Meine vierte, und diesmal persönlichere Begegnung mit Helmut Kohl fand in Bonn statt. Als Mitarbeiter der Botschaft habe ich an der Organisierung der regelmäßigen deutsch-ungarischen Treffen auf höchster Ebene mitgewirkt. Für den Kanzler war es selbstverständlich, dass er zu der Schwesterpartei und zu deren Parteichef eine besondere Beziehung pflegte. Aber egal, wer der amtierende Ministerpräsident von Ungarn war, er wurde von Helmut Kohl jederzeit mit besonderer Aufmerksamkeit bedacht. Die Grenze war schon lange geöffnet, die Berliner Mauer gefallen, trotzdem hat Helmut Kohl es für notwendig gehalten, in rasenden Zeiten innerdeutscher und internationaler Entwicklungen im Dezember 1989 auf die Einladung von Miklós Németh nach Budapest zu reisen, auch wenn das Programm des Besuchs – ähnlich wie in Warschau – unterbrochen werden musste. Helmut Kohl hatte zu dem ersten demokratisch gewählten ungarischen Ministerpräsidenten eine besondere Beziehung, neben der politischen Unterstützung hat er József Antall sogar in dessen medizinischer Behandlung persönlich unterstützt. Wenn auch nur für ein paar Monate, hat auch Ministerpräsident Péter Boross seine Achtung und Vertrauen genossen. Als Gyula Horn ihn nach seiner Wahl in Bonn besuchte, und noch unter den Folgen eines schweren Verkehrsunfalles litt, bot ihm der Kanzler persönlich seine Hilfe bei der Fortbewegung an. Zu Viktor Orbán hatte der Altkanzler seit 1988 ein persönliches Freundschaftsverhältnis, das bis zu seinem Tode fortbestand. Viktor Orbán war einer der letzten, wenn nicht der letzte hochrangige Gast im April 2016 in Ludwigshafen. Dieses Treffen durfte ich schon als Botschafter von Ungarn in Berlin vorbereiten, und trotz der manchmal maßlosen Medienreaktionen konnten wir Zeugen eines ergreifenden Ereignisses werden.

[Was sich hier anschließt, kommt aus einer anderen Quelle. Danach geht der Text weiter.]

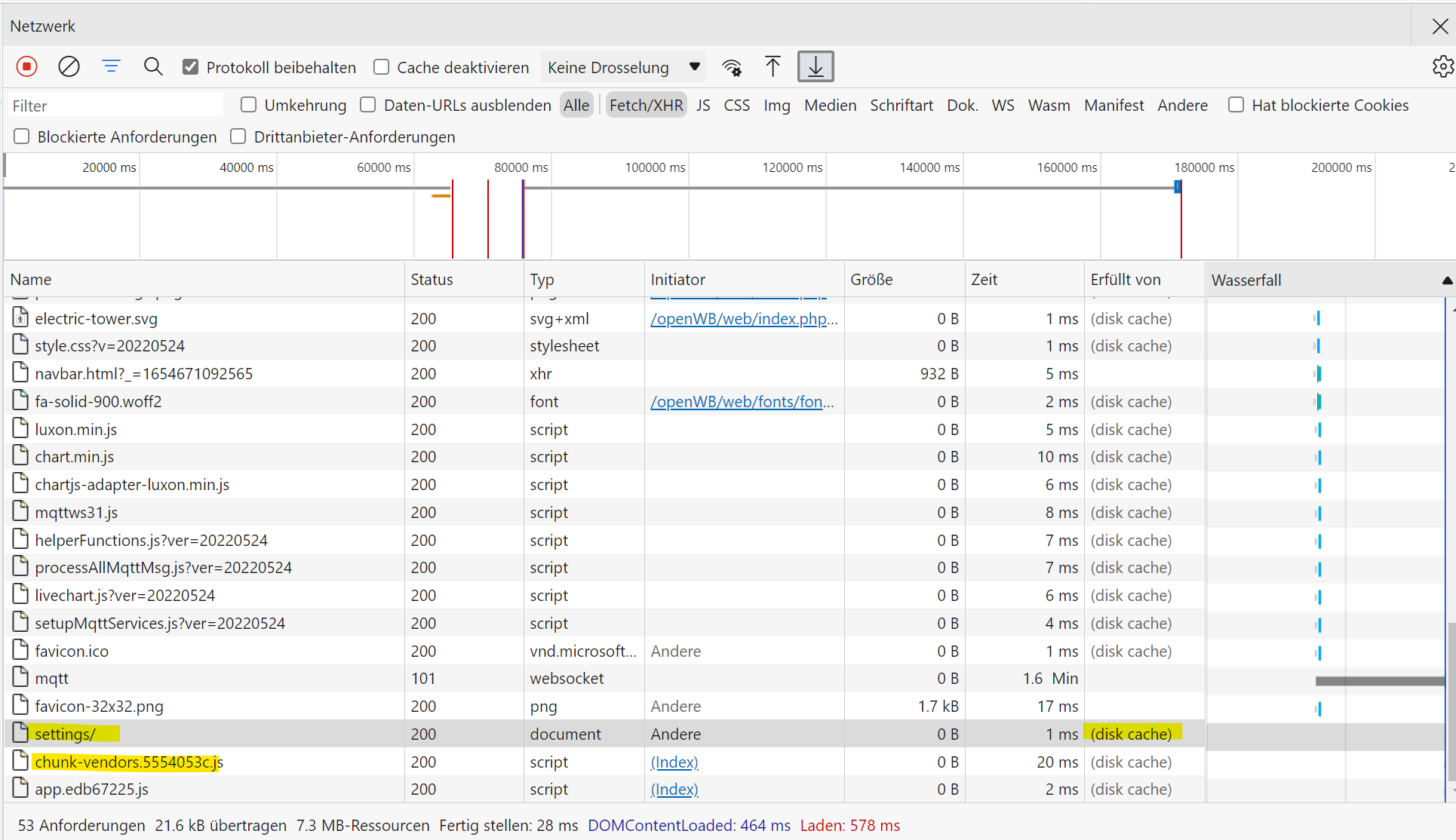The image size is (1456, 840).
Task: Open network search magnifier
Action: [153, 67]
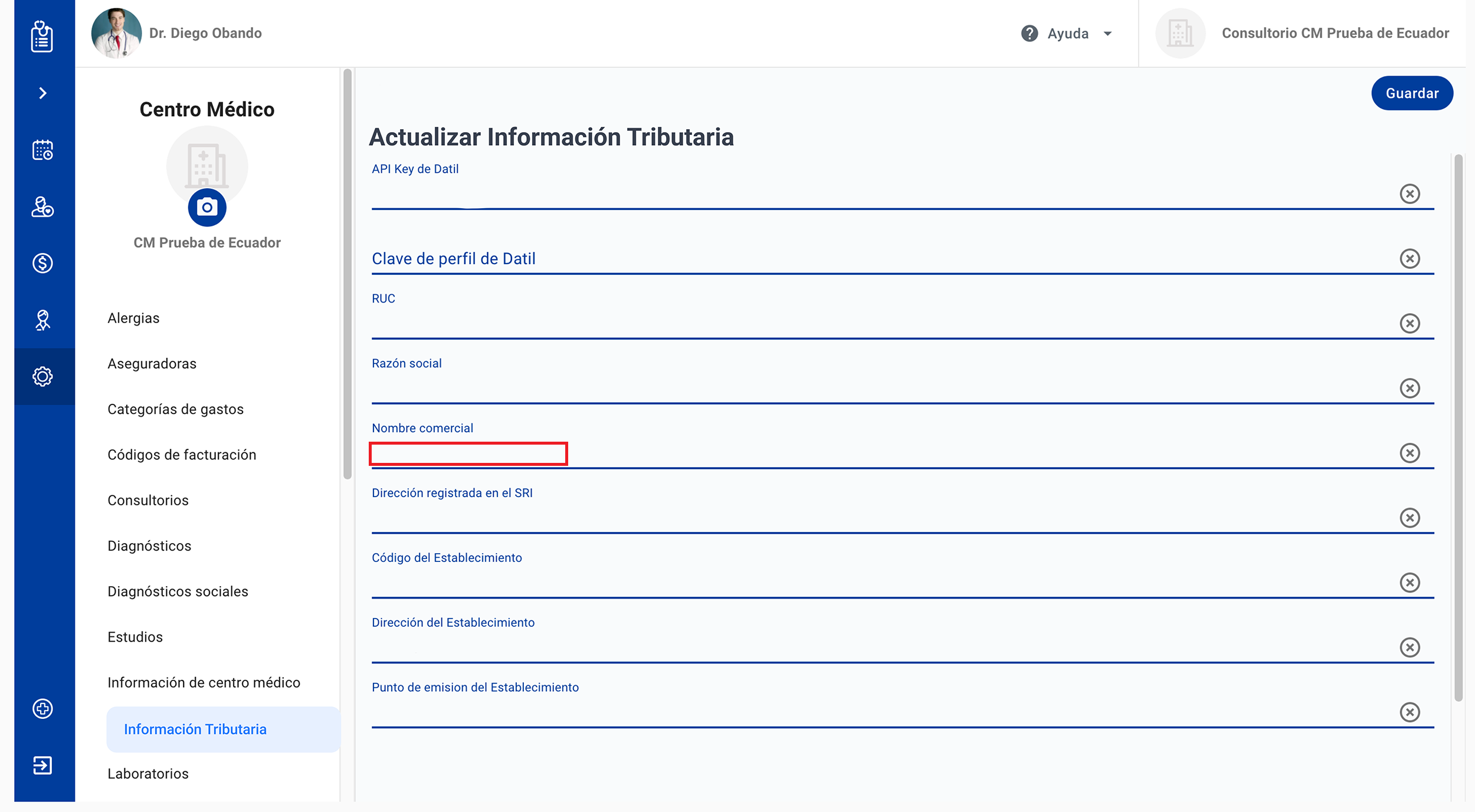This screenshot has width=1475, height=812.
Task: Click the circled plus sidebar icon
Action: pos(42,709)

1997 hat sich mein Fachgebiet geändert; von den bilateralen Beziehungen bin ich in die Welt der Europäischen Integration gewechselt. Der Anstoß dazu kam auch in diesem Fall von Bundeskanzler Kohl. Er war doch derjenige, der deutlich gemacht hat, dass die EU ohne Ungarn (und ohne die anderen mitteleuropäischen Länder) nur ein Torso bleibt. Während eines Festessens zu Ehren des ungarischen Staatspräsidenten Árpád Göncz im Mai 1991 ergänzte er in dem Text der Tischrede sogar per Hand, dass er Ungarns Beitritt zur Europäischen Union für 1996-97 visionierte. Unser Beitritt, wie auch „die blühenden Landschaften”, wurden zwar erst einige Jahre später zur Realität, dennoch besteht kein Zweifel daran, wem das politische Urheberrecht gebührt. Er war noch im Amt, als wir am 31. März 1998 mit den EU-Beitrittsverhandlungen begonnen haben, und die Abschlussphase der europäischen Vereinigung eingeleitet werden konnte.

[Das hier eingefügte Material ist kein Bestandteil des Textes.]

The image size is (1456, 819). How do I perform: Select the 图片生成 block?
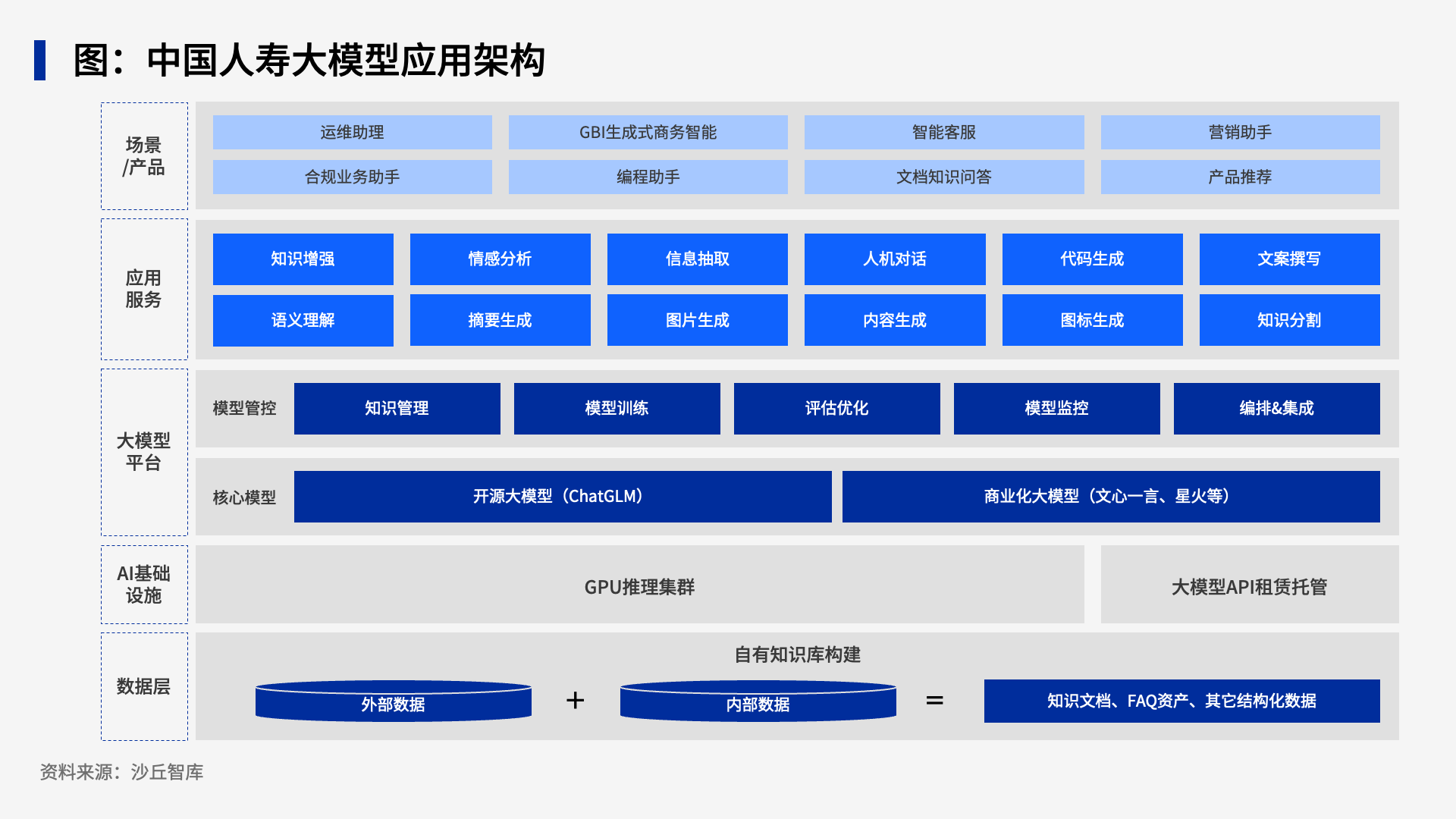[697, 320]
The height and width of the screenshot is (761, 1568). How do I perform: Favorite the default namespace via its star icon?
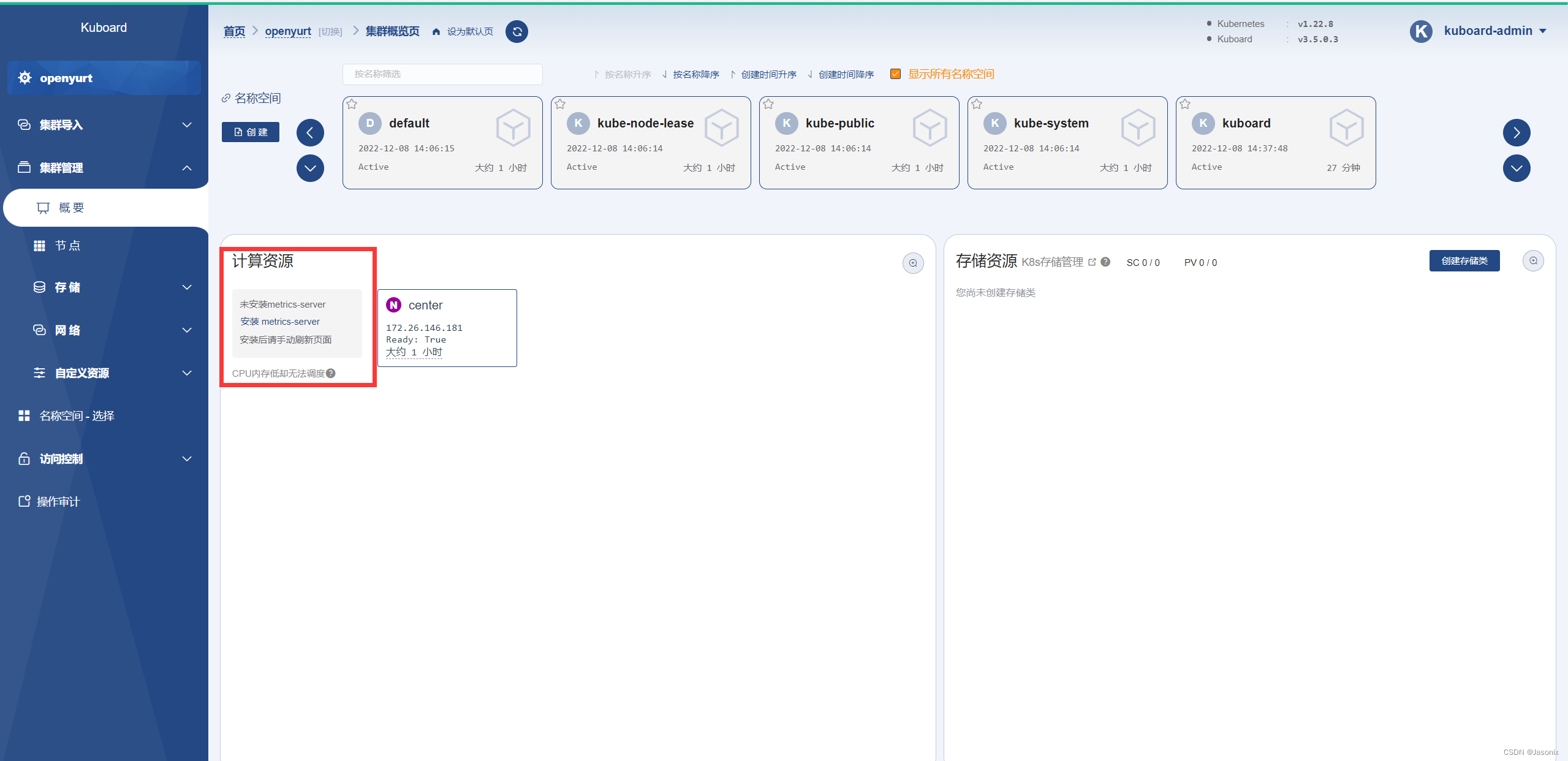[352, 104]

Es war für mich eine besondere Freude und Ehre, einige Tage nach dem Treffen Helmut Kohls mit Viktor Orbán von seiner Frau Maike eine Einladung in den Bungalow zu erhalten. Wie das Schicksal so spielt, fiel mein Privatbesuch bei Herrn Altkanzler Helmut Kohl auf den 8. September 2016, auf den Tag also, an dem ich exakt 27 Jahre zuvor als DDR-Referent den Botschafter der Deutschen Demokratischen Republik in Budapest zur Entgegennahme derjenigen Verbalnote begleitete, über die später der Bundeskanzler sagte, dass diese der erste ausgeschlagene Stein aus der Berliner Mauer gewesen sei. Eine Kopie dieser Verbalnote habe ich ihm als Geschenk mitgebracht. Das war freilich ein kurzer Besuch, aber für mich ein Erlebnis auf Lebenszeit. Die Augen sagten alles. Ich erzählte kurz darüber, wie es damals gewesen war, als die großen politischen Entscheidungen, die die Einheit Deutschlands und Europas in Gang setzten, auf dem Schreibtisch eines Jungdiplomaten gelandet waren. Zum Abschied durfte ich seine Hand in meinen Händen halten.

Helmut Kohl lebte für die Vereinigung seiner Heimat und die Vereinigung Europas. Es war seine feste Überzeugung, dass Ungarn und Mitteleuropa darin einen Platz und eine Rolle hatten, haben und haben werden. Helmut Kohls Lebenswerk verpflichtet uns Ungarn und Mitteleuropäer, die Einheit auch nach dem Tod des Altkanzlers als Kraft des Zusammenhaltes der Länder und der Bürger Europas anzusehen.

Herr Bundeskanzler, ruhen Sie in Frieden!